I risultati dimostrano che (anche) i bilingui tardivi (oltre che quelli precoci) presentano, rispetto ai monolingui, una maggior integrità della sostanza bianca nelle aree cerebrali connesse all’elaborazione del linguaggio. La ricerca supporta dunque l’ipotesi che il bilinguismo ristruttura il cervello e che l’elemento chiave di tale ristrutturazione e protezione di lunga durata delle strutture cerebrali sia l’immersione bilinguale, l’uso cioè continuo ed alternato delle due lingue, indipendentemente dal periodo critico di apprendimento della seconda lingua.
I ricercatori concludono dunque che

everyday handling of more than one language functions as an intensive cognitive stimulation that benefits specific language-related brain structures by preserving their integrity, and therefore it protects them against deterioration in older age. In the light of these results, we propose that L2 [second language] learning, and the changes in WM [White Matter] connectivity that accompany it, is a dynamic process that relies heavily on L2 immersion. We also propose that the benefits of bilingualism on the WM structure that are observed in older age (5) may be independent of critical periods for L2 acquisition, but a direct consequence of lifelong active use of two languages.

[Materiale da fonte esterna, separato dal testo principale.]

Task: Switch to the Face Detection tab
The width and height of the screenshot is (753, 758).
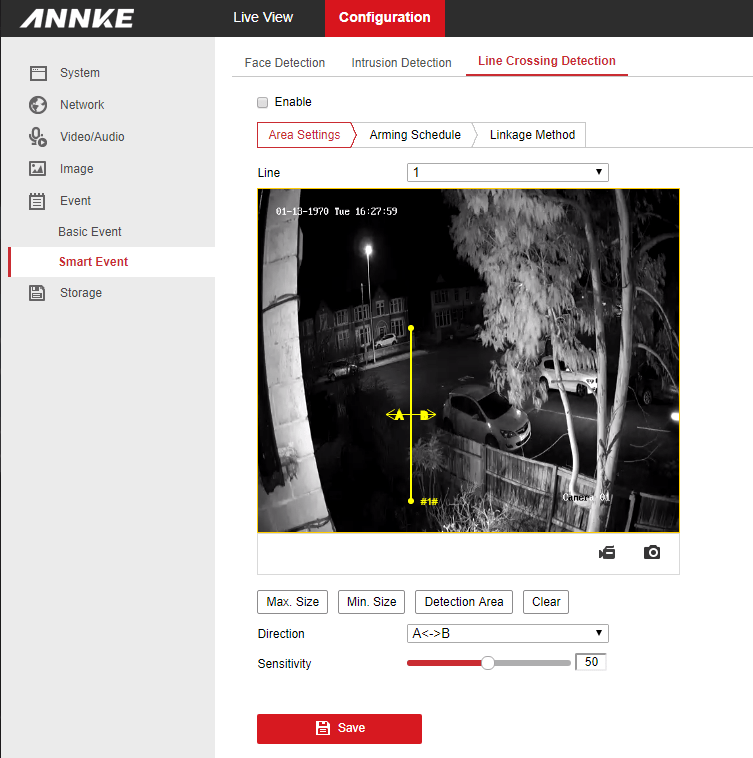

La strada sembra promettente anche per il bilinguismo “maturo-anziano” (il virgolettato è mio) . È una prospettiva importante non solo per tutti coloro che sono spinti a praticare il bilinguismo dall’internazionalizzazione del mercato del lavoro ma anche per tutti i migranti con scarsa formazione culturale/professionale. L’apprendimento e l’uso costante di una seconda lingua oltre che favorire l’integrazione sociale e culturale sembra migliorare anche l’efficienza della connessione tra diverse aree cerebrali. La (seconda) lingua come strumento di innovazione sociale e personale accessibile a tutti, anche ai tanti Obdachlosen tragicamente sospinti verso nuovi paesi dalla fame e dalla guerra.